━━━━━ 提示文

2019年11月に商品改良を受けたマツダ・ロードスター。RFは「リトラクタブル・ファストバック」で、トップは電動格納式のハードトップになる。最新のロードスター(RFとソフトトップ仕様)に連続して試乗したジャーナリスト世良耕太がロードスターRF VSの魅力を検証した。あえてトランスミッションはATを選んでみた。
TEXT &PHOTO◎世良耕太(SERA Kota)
「オープン」にさほど価値を感じない筆者が考えるロードスターRFの美点
お目当てのクルマにMTとATの設定がある場合、筆者はMTに食指を動かすタイプの人間だ。マツダ・ロードスターが相手でもきっとそうする。世の中そういう人間ばかりではないことは、もちろん承知している。聞けば、ロードスター(ソフトトップモデル)のMT:AT比率はほぼ半々。RT(リトラクタブルハードトップモデル)の場合は7割がATだという。
実は筆者も「オープン」であることにそれほどの価値を感じていない。どちらかというと、いや、圧倒的に、閉じた空間にこもっているほうが好きだ。ロードスターはソフトトップとMTの組み合わせが王道で、それ以外は邪道と決めつけたものではない。ウイスキーだって、いろんな飲み方があれば好みも人それぞれだ。ストレートで飲むのが正統で、それ以外は邪道と分類したがる思考と同じである。
「どっちがいい?」と聞かれたら迷わず「MT!」と即答する筆者ではあるが、あえてATに乗ってみた(ま、後でしっかりMTにも乗るのだが)。RFの中間グレードに位置するVSである。2019年11月14日の商品改良で、VSの本革シートにはパーフォレーション(穴開け加工)が施された。また、シートのステッチカラーはグレーになり、ドアシルにステンレスのスカッフプレートが配され、上質感が増した。
実用面では、マツダコネクトがApple CarPlayとAndroid Autoに対応したのがニュースだ。先進安全性能では、アドバンスト・スマートシティ・ブレーキ・サポート(アドバンストSCBS)が夜間歩行者検知機能に対応した。

━━━━━━━━━━

* _演習課題 1_
以下のレコードを絞り込み、「height」という文字列を含む行をすべてそのまま写してください。大文字と小文字は区別されます。

━━━━━ 演習用データ

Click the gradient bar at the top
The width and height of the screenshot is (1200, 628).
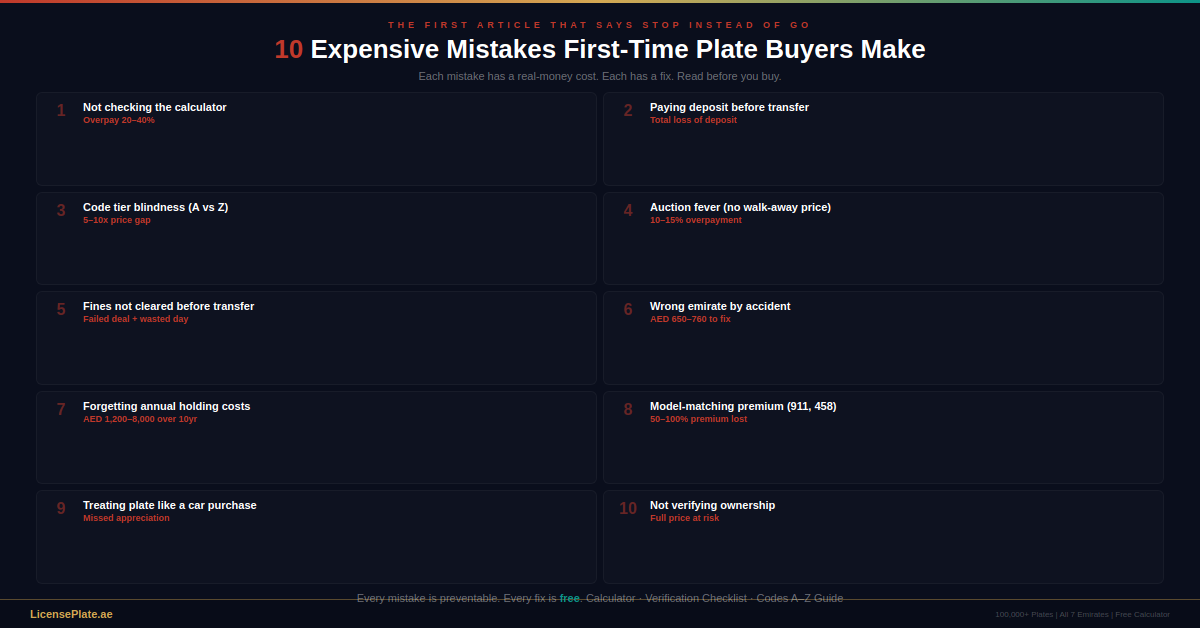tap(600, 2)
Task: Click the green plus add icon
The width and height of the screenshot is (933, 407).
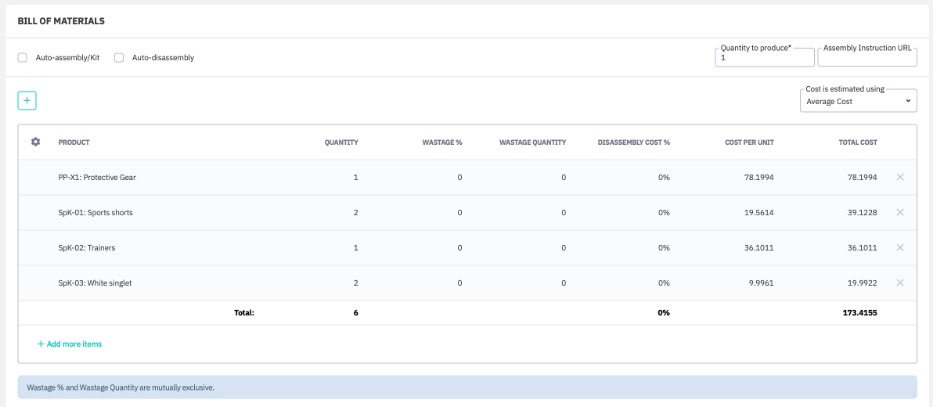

━━━━━━━━━━
━━━━━ 演習用データ

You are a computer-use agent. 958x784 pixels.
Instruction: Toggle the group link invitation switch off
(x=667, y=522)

━━━━━━━━━━

* _演習課題 2_
提示文によると、2019年11月14日の商品改良でVSのシートとドアシルにはどんな変更が加えられましたか。

* _解答例 1_
The width and height of the screenshot is (1200, 628).
The width and height of the screenshot is (933, 407).

* _解答例 2_
- 本革シートにパーフォレーション(穴開け加工)が施された
- シートのステッチカラーがグレーになった
- ドアシルにステンレスのスカッフプレートが配された